Seperti dalam pembobolan duit Elnusa, Richard, menurut penyidik, bekerja sama dengan Itman. Mereka mengalirkan deposito milik Kabupaten Batu Bara ke rekening perusahaan investasi.
Selain menahan Richard dan Itman, polisi sudah menahan Direktur Keuangan Elnusa Santun Nainggolan, Direktur Utama PT Discovery Indonesia sekaligus Komisaris PT Harvestindo Ivan C.H. Litha, serta bawahan mereka, Andi Gunawan dan Zulham. Semuanya juga dijebloskan ke ruang tahanan Polda Metro Jaya.
Terbongkarnya penjebolan kas Bank Mega ini, ujar sumber Tempo, bermula dari laporan Pusat Pelaporan dan Analisis Transaksi Keuangan. PPATK menemukan kejanggalan aliran duit dari bank itu. Selasa akhir April lalu, polisi bergerak. Maka jebolnya rekening Elnusa pun terkuak.
PPATK ternyata juga menemukan transaksi mencurigakan dari deposito milik Pemerintah Kabupaten Batu Bara. Laporan pun dikirim ke Kejaksaan Agung. Jumat pekan lalu, penyidik Kejaksaan Agung menahan Kepala Dinas Pendapatan Daerah dan Pengelolaan Keuangan Daerah Pemerintah Kabupaten Batu Bara Yos Rauke serta Bendahara Umum Pemerintah Kabupaten Batu Bara Fadil Kurniawan. Kejaksaan menemukan aliran uang ke rekening mereka. Juru bicara Kejaksaan Agung, Noor Rachmad, menolak membeberkan jumlah duit yang masuk ke kedua pejabat ini. ”Kami masih mendalami kasus ini,” kata Noor.
Gaya bicara Richard Latief tenang dan meyakinkan. Pria kelahiran Padang ini mengaku hanya sebagai broker. Tak ada kelebihannya yang lain. Soal kemudian ada permainan uang yang ditanam di sana-sini, Richard menyatakan itu bukan lagi urusannya. ”Ini dunia kang auw,” kata Richard merujuk cerita persilatan Tiongkok.
Dalam rimba persilatan, ujar Richard, haram hukumnya serakah. Menurut Richard, penggambaran tentang dirinya dan sepak terjangnya sebagai pembobol bank dilebih-lebihkan. ”Saya ketawa-ketawa saja mendengarnya.”

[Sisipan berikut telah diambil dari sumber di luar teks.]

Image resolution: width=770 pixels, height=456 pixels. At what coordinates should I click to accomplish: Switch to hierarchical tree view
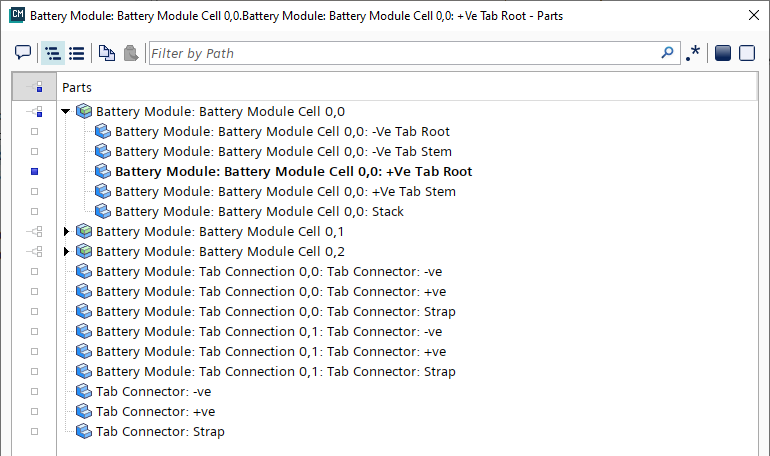53,53
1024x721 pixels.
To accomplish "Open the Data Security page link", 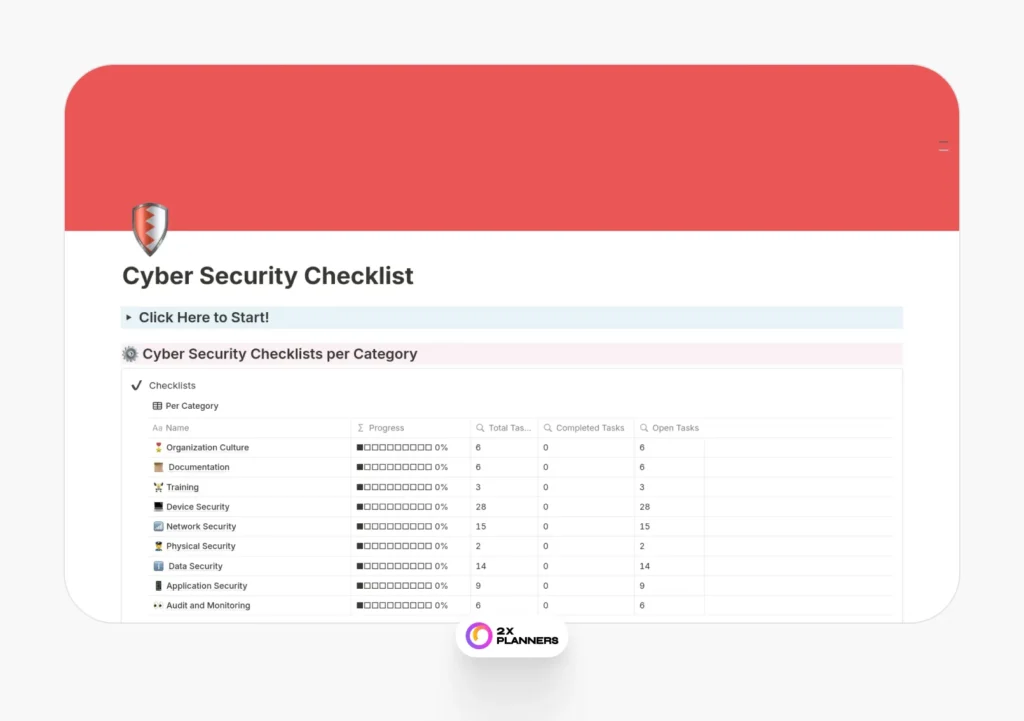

Richard boleh saja berkata demikian. Tapi Kepala Satuan Fiskal, Moneter, dan Devisa Direktorat Kriminal Khusus Polda Metro Jaya Ajun Komisaris Besar Aris Munandar menyatakan Richard adalah pemain lama pembobolan sejumlah bank.
Richard, kata Aris, masuk daftar pencarian orang alias buron sejak lima tahun silam. Juru bicara Polda Metro Jaya, Baharuddin Djafar, menegaskan, otak perantara pemindahan duit Elnusa dari Bank Mega ke PT Discovery dan PT Harvestindo memang Richard.
Tudingan polisi ada duit haram masuk Harvestindo serta-merta dibantah direktur utama perusahaan tersebut, Fresty Handayani. Menurut dia, tak ada duit Elnusa atau Batu Bara yang mengalir ke perusahaannya. Kendati demikian, Fresty mengakui Ivan C.H. Litha adalah pemegang saham terbesar di Harvestindo. Ivan masuk Harvestindo pada 2009 dan menjabat komisaris utama.
Richard tak menampik mengenal Ivan. Ia mengaku kenal Ivan lewat seseorang bernama Aldo. Ia dan Aldo pulalah yang mempertemukan Ivan dengan Itman, yang ujungnya, ujarnya, kemudian terjadilah transaksi diam-diam digelontorkannya duit Elnusa ke Discovery.
Baharuddin menunjuk otak semua ini tetap Richard. Richard, ujarnya, meyakinkan Itman bahwa permainan pindah-memindah ini aman dan tak terendus siapa pun. Richard pulalah, kata Baharuddin, yang ”menggosok” Direktur Keuangan Elnusa Santun Nainggolan supaya bersedia memindahkan duit Elnusa ke Discovery. Tapi Santun menyatakan tak kenal Richard. ”Siapa Richard?” katanya.
Sumber Tempo tak menampik jika Richard-lah pelaku utama di balik bobolnya rekening Elnusa. ”Dia pemain gaek dalam putar-putar duit bank dengan transaksi di bawah meja,” ujar sumber yang dekat dengan kalangan perbankan ini. ”Dia punya banyak teman orang bank,” sumber ini menambahkan.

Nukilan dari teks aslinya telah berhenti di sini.